Before I write this column I must stress that I’m well aware that the individuals and businesses caught up in this scandal have not broken the law.

But, let’s be clear, actively searching for loopholes to exploit the system and avoid paying tax is morally unjust.

Take the allegations against Lewis Hamilton, a four time Formula 1 world champion whom I have supported for years, in one of my favourite sports.

Sadly it appears he has managed to let his fans worldwide down after being named in these papers.

It has been alleged he avoided taxes on a £16.5 million Bombardier jet, as the papers reportedly show he used an Isle of Mann scheme to receive a £3.3 million tax rebate.

Again there was nothing illegal here, and Hamilton stresses he was told it was legal by his financial advisers. But crucially, it was morally wrong.

It is a choice to even consider using these schemes, let alone going ahead and using them.

A reminder. Lewis Hamilton is reportedly worth £130 million.

The 32-year-old is not the only high profile name of course, and it is likely he won’t be the last.

The main issue here – the key reason for my anger – is that these loopholes even exist.

Analysts estimate £3-6 billion is lost in tax each year, with trillions stashed in offshore tax havens. Everyone has to pay tax. People understand it is a necessity to fund the vital public services we all rely on.

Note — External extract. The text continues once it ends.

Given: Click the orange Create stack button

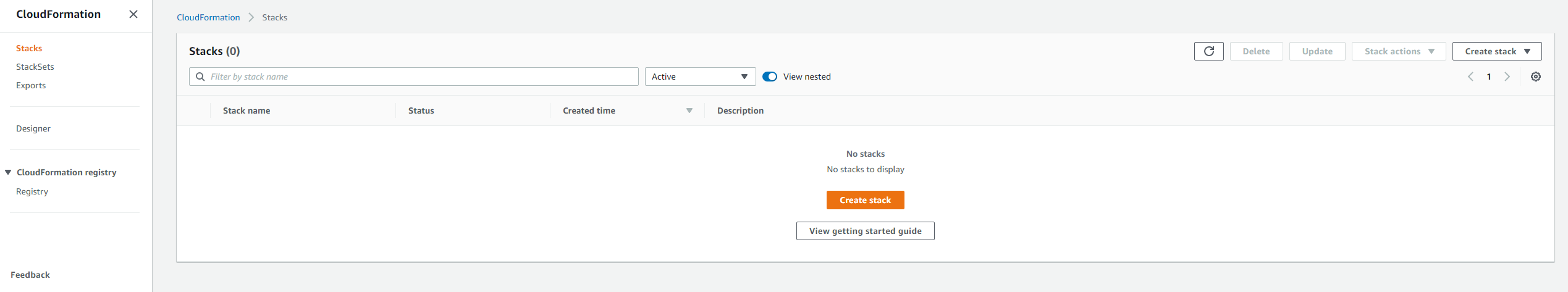Looking at the screenshot, I should click(865, 200).

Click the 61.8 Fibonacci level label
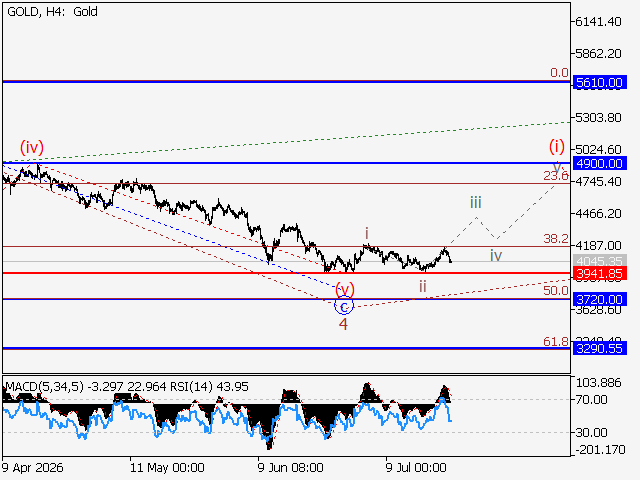(x=556, y=341)
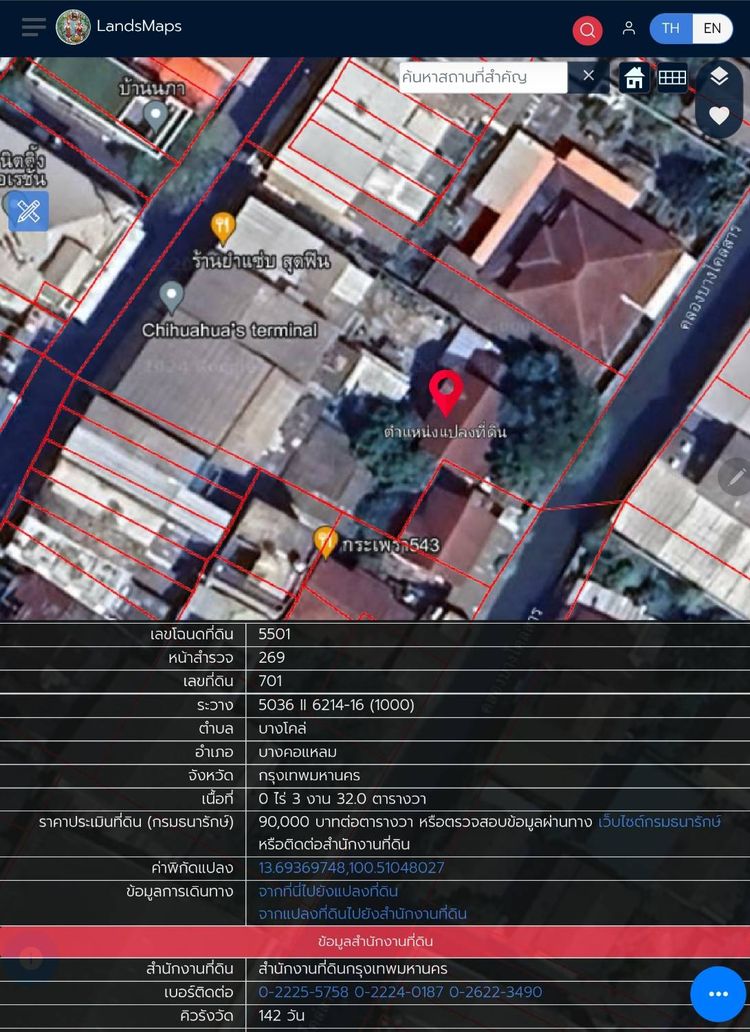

But every penny lost to a sophisticated loophole means schools, hospitals and emergency services lose vital cash they desperately need.

The system simply isn’t working, and authorities should have done more to ensure we never got to this point. These revelations have only strengthened the thought there is one rule for the rich, and another for the rest.

The leak of the Paradise Papers – 13.4 million documents – follows a similar leak of the Panama Papers, in 2015. At that time I remember the outcry, and people assuming the system would be fixed.

Yet here we are again.

I grew up believing in the British sense of fair play – but after all these latest revelations, I’m wondering if that was lost a long time ago.